FPGA AI Suite Handbook

ID 863373
Date 11/21/2025
Public
Document Table of Contents

10.3.4. CSR Map and Descriptor Queue

The CSR interface uses a 32-bit data path in which all accesses are aligned to 32 bits; however the address is a byte address. The size of the CSR address space is 2048 bytes (11 bit addressable). The regions within the CSR address space are listed in the table that follows.

Register and Bit Attribute Definitions

The following notation describes the CSR registers.

Table 43.  Register and Bit Attribute Definitions

Attribute

Expansion

Description

RW

Read/Write

This bit can be read or written by software.

RO

Read Only

The bit is set by hardware only. Software can only read this bit. Writes have no effect.

RW1C

Read/Write 1to Clear

Software can read or clear this bit. Software must write 1 to clear this bit. Writing zero to an RW1C bit has no effect.

A multibit RW1C field can exist. In that case, all bits in the field are cleared if a 1 is written to any of the bits.

RsvdZ

Reserved and zero

Reserved for future RW1C implementations.

When you write to a register with RsvdZ bits, only write zeros to these bits.

Discovery ROM

The discovery ROM stores metadata. The metadata includes a hash for the architecture that the IP corresponds to and the FPGA AI Suite version that was used to create the IP.

The host runtime can use this information to determine whether the incoming inference job can be run on the IP instances. For example, if the architectures do not match each other, then inference is not possible.

The layout of the discovery ROM is as follows:

Table 44.  Discovery ROM Layout
Base Byte Address Length (in bytes) Feature

0x000

16

Hash of the Architecture Description File (.arch)

0x010

32

Human-readable FPGA AI Suite version string

Interrupt Control

The interrupt control feature registers are as follows:

Table 45.  Interrupt Control Feature Registers

Register

Offset

Attribute

Description

ICR

0x000

RW1C

DMA Interrupt control register

IMR

0x004

RW

DMA Interrupt mask register

The DMA optionally generates level sensitive interrupt signals in response to various events.

■ Stated task ■
Can you extend the handbook section on the CSR map and descriptor queue, picking up right after its final sentence?

■ Given data ■

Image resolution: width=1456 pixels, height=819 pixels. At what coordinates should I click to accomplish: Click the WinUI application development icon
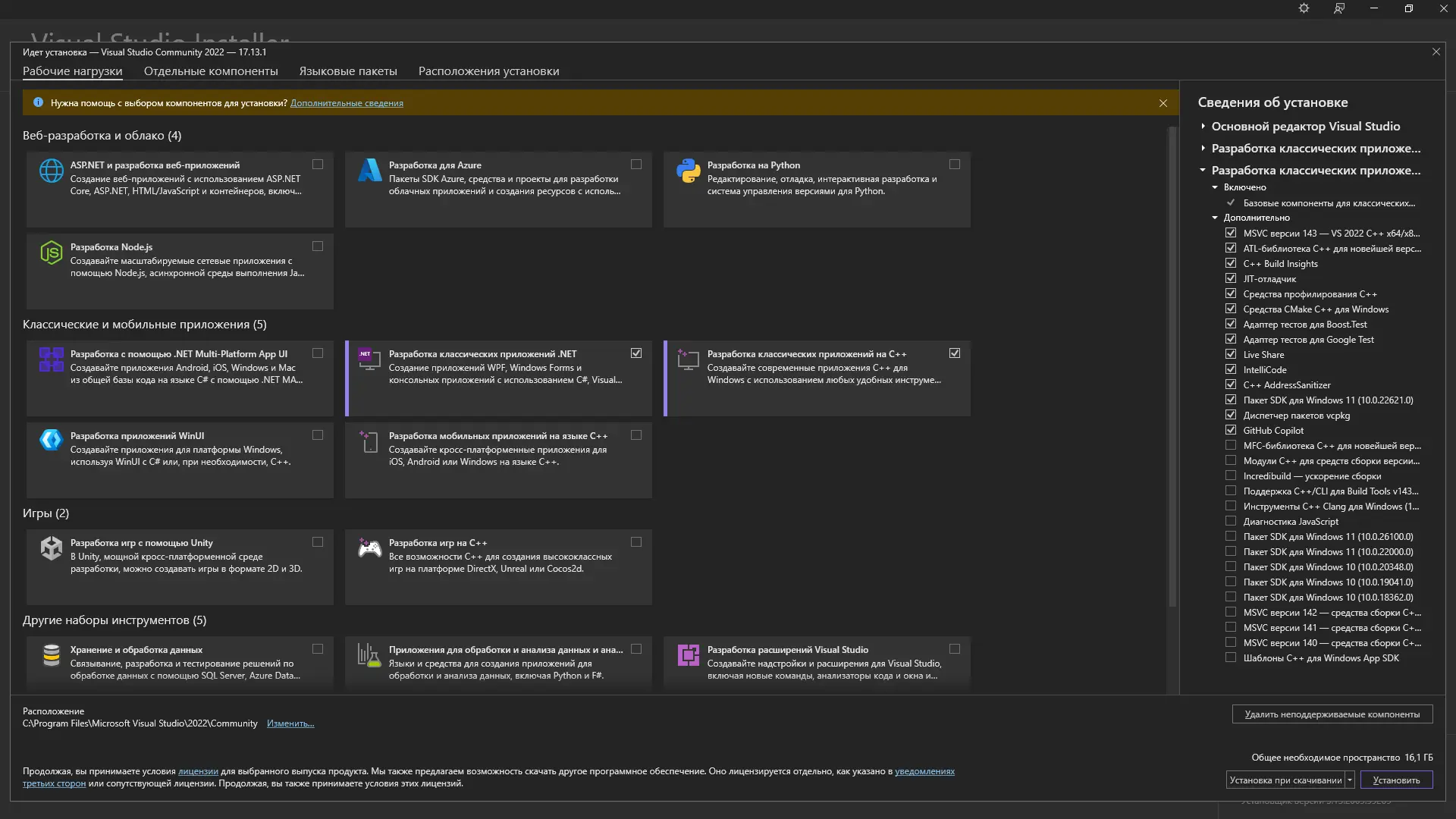coord(52,440)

■ Task output ■
The hardware sets the corresponding bit within the ICR register whenever such an event occurs.

An interrupt is generated upon a 0-to-1 transition of a bit within ICR only if the corresponding bit in the IMR is set to one. A 0-to-1 transition of a bit within the IMR also generates an interrupt if the corresponding bit within the ICR is set to 1.

Table 46.  Interrupt Control Register (ICR) Fields

Field

Bit

Description

Reserved

31:2

RsvdZ (Reserved; software must write 0)

Inference_complete

1

Indicates that an inference request has completed

Error

0

Indicates that an error condition has been triggered

Table 47.  Interrupt Mask Register (IMR) Fields

Field

Bit

Description

Reserved

31:2

RsvdZ (Reserved; software must write 0)

Inference_complete_mask

1

Set to one to enable interrupt generation on inference completion

Error_mask

0

Set to one to enable interrupt generation on error condition

DMA Descriptor Queue

The DMA contains a single descriptor FIFO for enqueuing inference requests. Descriptors potentially require multiple register writes and are added to the queue upon writing to the desc_input_output_base_addr register.

The desc_cfg_filter_base_addr and desc_cfg_num_words are registers that hold their value.

If you already enqueued a DMA descriptor and want to enqueue another descriptor with the same values for the desc_cfg_filter_base_addr and desc_cfg_num_words registers, then write to the desc_input_output_base_addr register.

If you want to change the desc_cfg_filter_base_addr and desc_cfg_num_words registers for the next descriptor, then you must set new values before writing to the desc_input_output_base_addr register.

Table 48.  DMA Descriptor Queue Registers

Register

Offset

Attribute

Description

desc_cfg_filter_base_addr

0x000

RW

Base address pointer for the configuration buffer and for the filter buffer.

The filters are located at desc_cfg_filter_base_addr + desc_cfg_num_words, which is encoded in the address provided to the filter reader as configuration data.

Must be aligned to a multiple of the DDR word size.

desc_cfg_num_words - 2

0x004

RW

Length of the configuration buffer - 2, in config words (64 bits – 32 for instruction, 32 for data)

desc_input_output_base_addr

0x008

RW

Base address pointer for the input feature data and output inference results (written to an offset from the base address).

Must be aligned to a multiple of the DDR word size.

Writing to this register enqueues a descriptor into the internal DMA descriptor queue.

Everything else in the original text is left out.